_WHAT IS NEEDED_.
Translate this sentence from the card review below into Spanish: "The initial cost is one less, but comes with a hefty activation of five."

***** READING PASSAGE *****

Compare the cost and activation to Squirrel Nest, a card that still didn’t get played in many of the Green decks that had access to it, and you get a card that isn’t going to see much use in Constructed. Fortunately the card is just fine for Limited so (like so many cards in this set) it’s not a complete loss.
(from my original article on Mirrodin, since I still feel the same)
No, seriously – this card makes my jaw drop. In many ways this represents Nevinyrral’s Disk, and in some ways it represents an improved Nevinyrral’s Disk. The initial cost is one less, but comes with a hefty activation of five. In return you get a card that returns the ability to efficiently destroy everything non-land to all colors. What’s that, black? You can’t destroy artifacts or enchantments? Seriously, what happened to that color pie again? Didn’t we just see the following quote in a (somewhat) recent Sideboard article?
“No card in Magic is such a pervasive answer to each color’s most notorious problems. Black can’t handle artifacts? Pop the Disk. Red has trouble removing enchantments? Pop the Disk. Green and white have no creature removal? Pop the Disk. Blue can’t deal with permanents? Pop the Disk. The Disk is the bridge allowing whole colors to cheat their own limitations. No card in Magic has ever been such a boon for each color; no mass removal spell has ever been so ‘splashable’.”
Interestingly, the added investment does slow the new Disk down somewhat, but at the same time it is potentially trickier to play against. Whereas against the Disk you had to avoid playing too many resources since they’d just get tossed in the bin, against the Stone you have to worry about opposing threats getting to stay around. This ability to load the Stone into a progressively more one-sided reset makes for a very potent threat in the right circumstances – and this is especially true given the kinds of mana acceleration currently available (and Temple of the False God is even a land!). Now you’ve got tension between putting enough pressure on them to make them pop the Disk (I mean”Stone”) before they blow up just your half of the table, all while also having to worry about overextending in the process. Furthermore, once they get enough mana, they can even drop this and use it right away if needed!

***** RECORD EXTRACTS *****

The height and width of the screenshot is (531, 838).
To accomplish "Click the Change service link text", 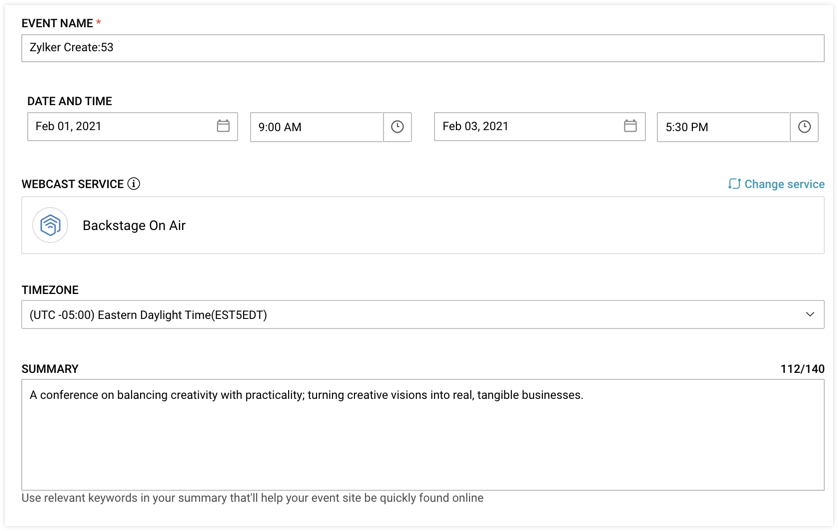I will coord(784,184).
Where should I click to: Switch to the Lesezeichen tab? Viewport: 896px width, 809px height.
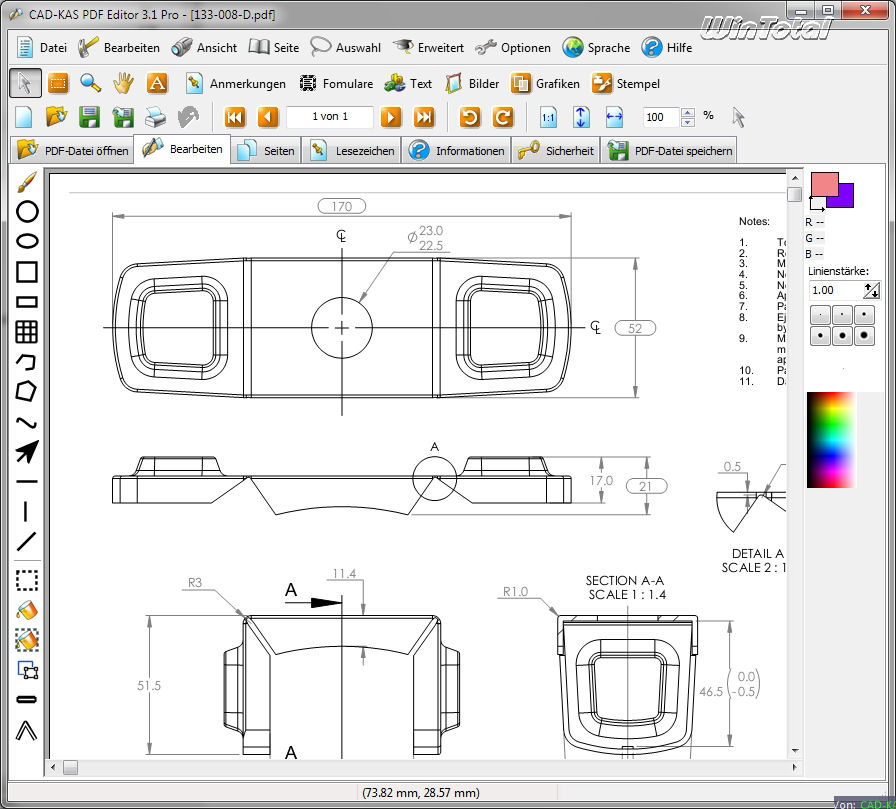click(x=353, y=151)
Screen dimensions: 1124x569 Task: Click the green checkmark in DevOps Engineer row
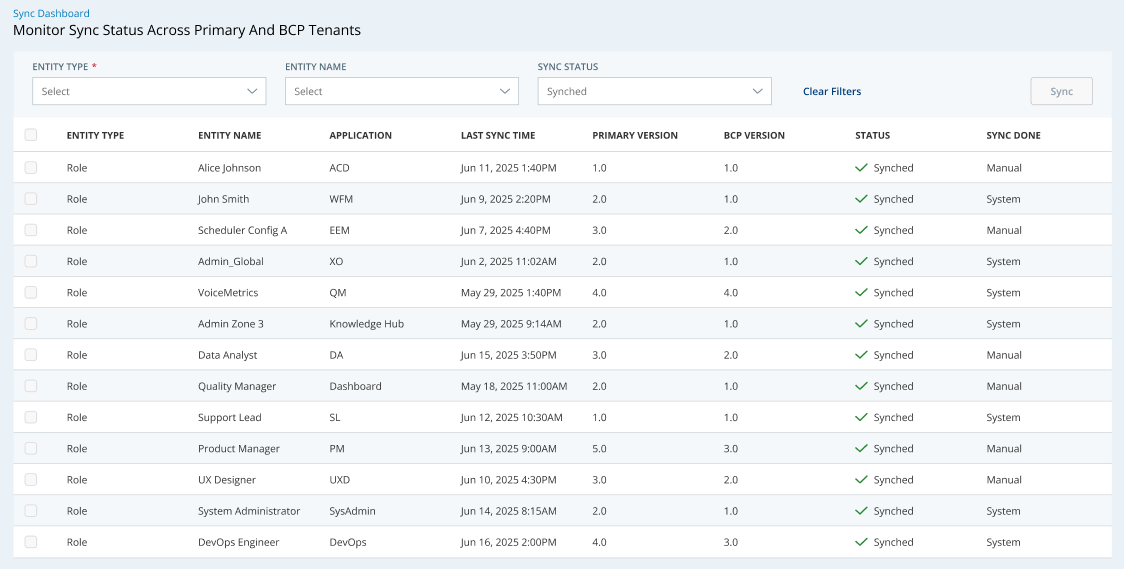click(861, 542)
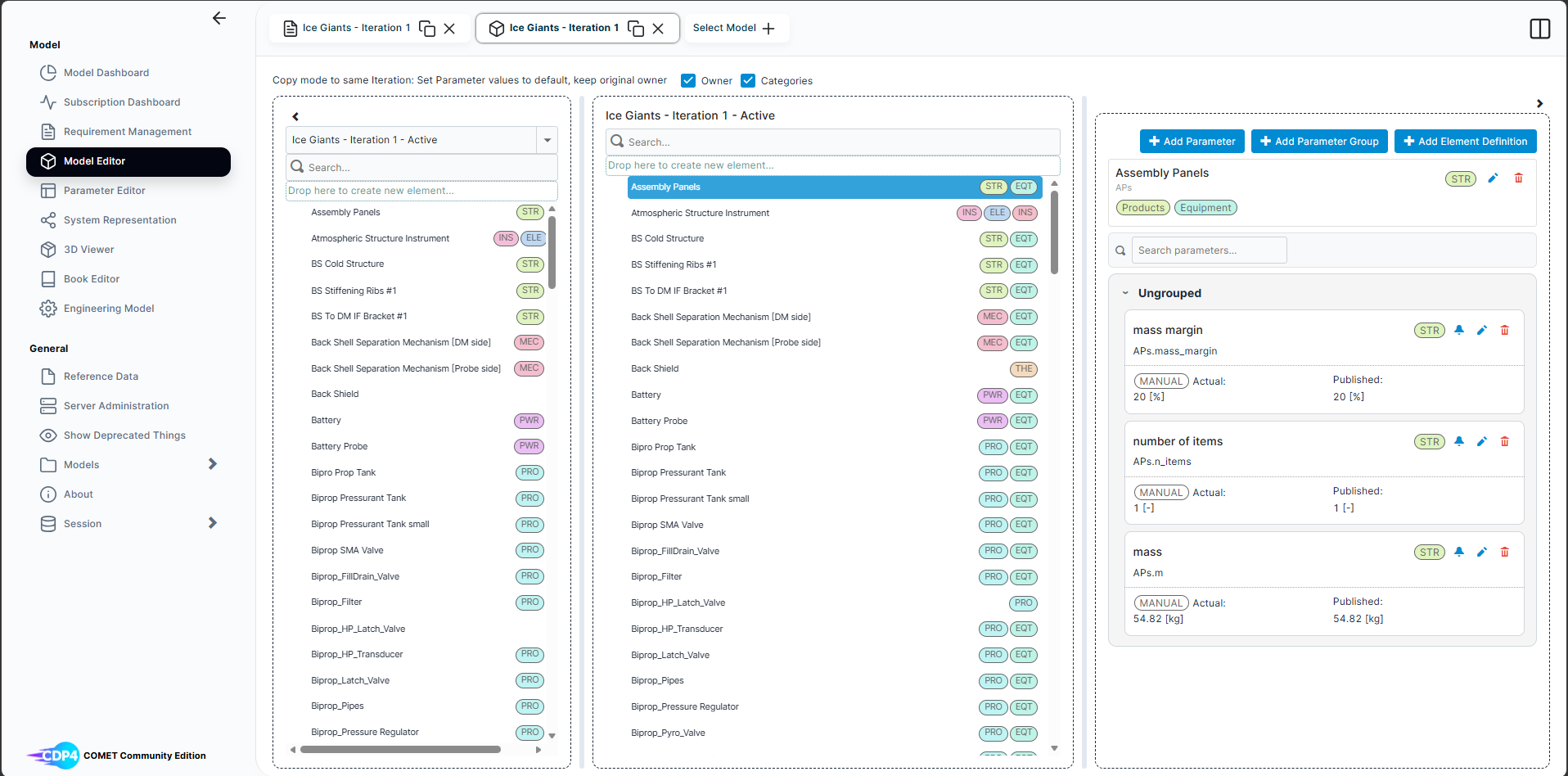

*****

_WORKED SOLUTION_.
El costo inicial es uno menos, pero viene con una activación considerable de cinco.